►

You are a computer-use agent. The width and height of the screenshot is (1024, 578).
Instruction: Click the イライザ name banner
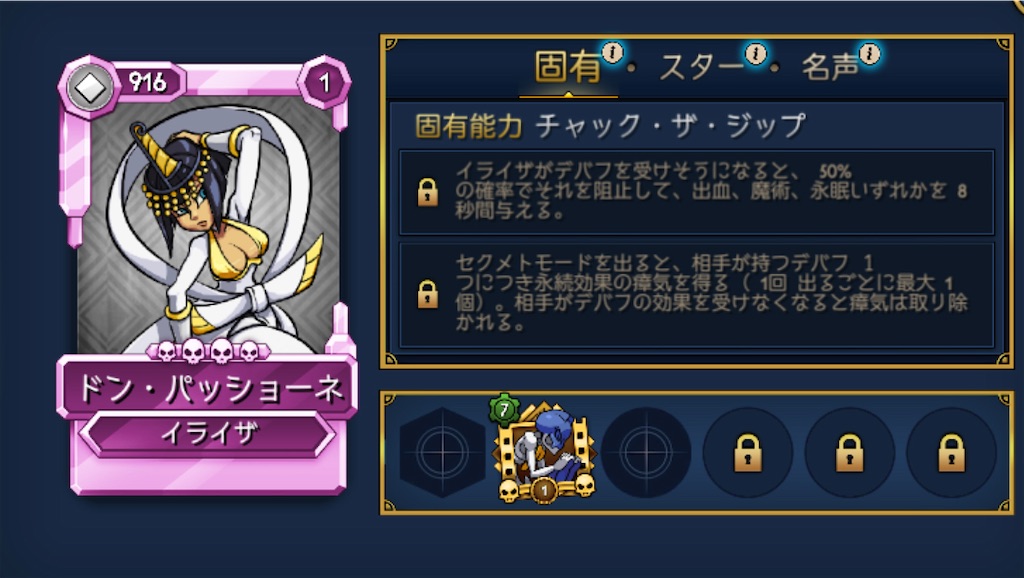pyautogui.click(x=209, y=432)
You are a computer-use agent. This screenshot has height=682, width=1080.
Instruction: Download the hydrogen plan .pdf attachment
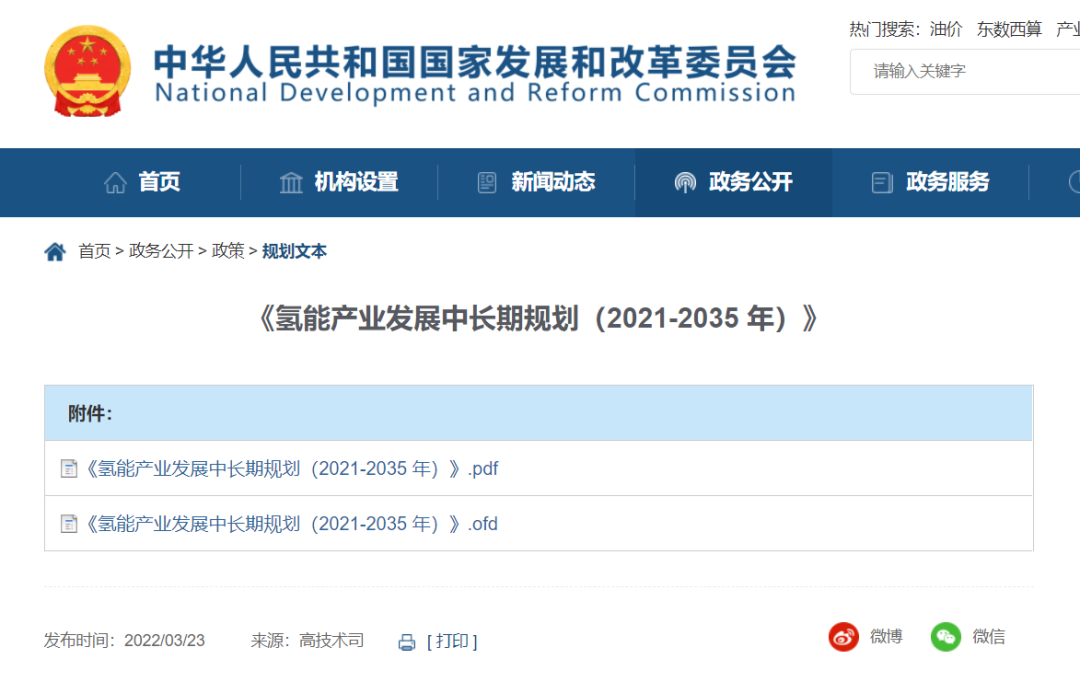tap(292, 469)
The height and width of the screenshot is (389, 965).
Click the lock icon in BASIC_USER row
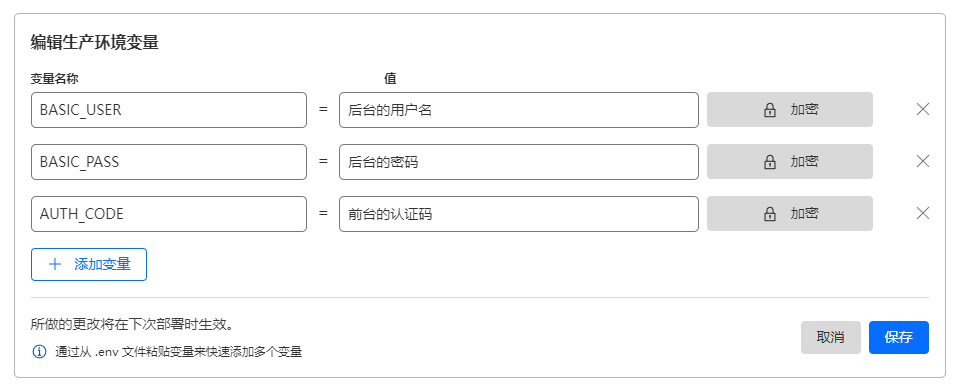[x=769, y=110]
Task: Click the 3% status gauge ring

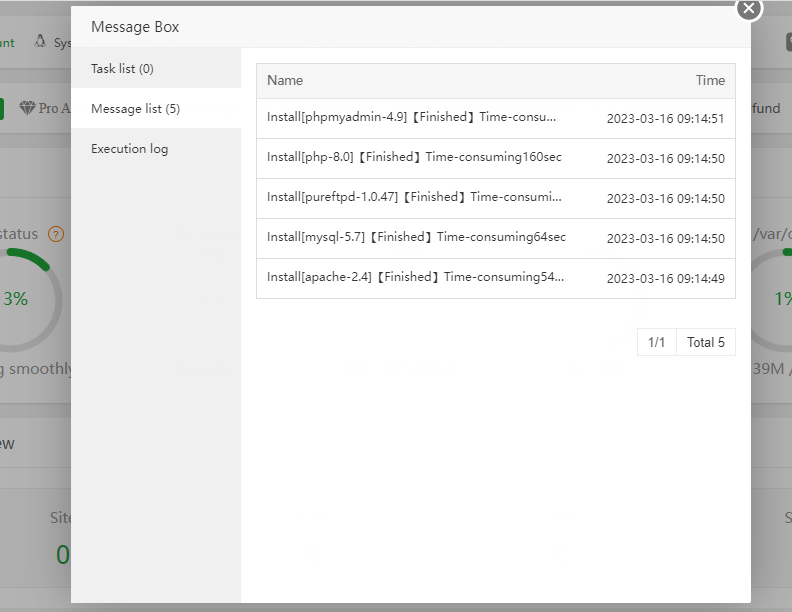Action: click(x=17, y=298)
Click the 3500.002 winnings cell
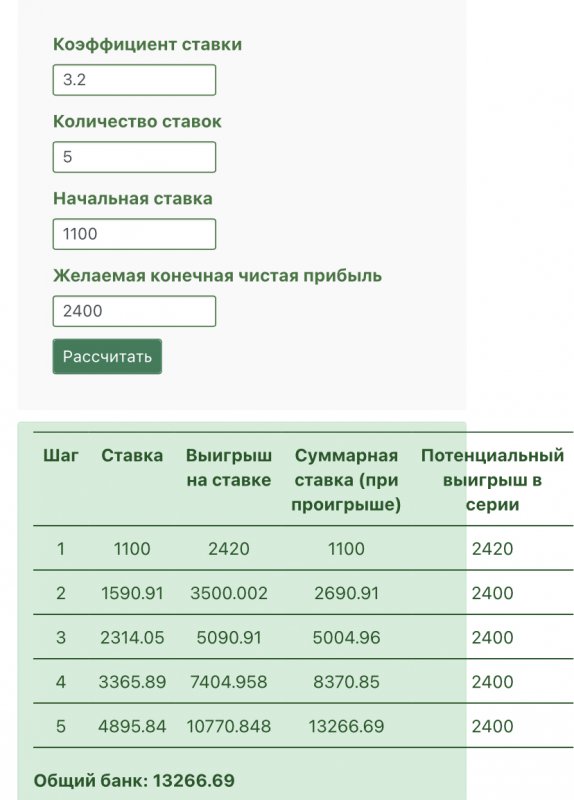 [229, 593]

◄

Exercise | Wherever the word "width" appears in a line of the data, copy that line.

Exercise output |
You are a computer-use agent. The width and height of the screenshot is (1024, 578).
You are a computer-use agent. This screenshot has height=682, width=1080.
The height and width of the screenshot is (389, 965).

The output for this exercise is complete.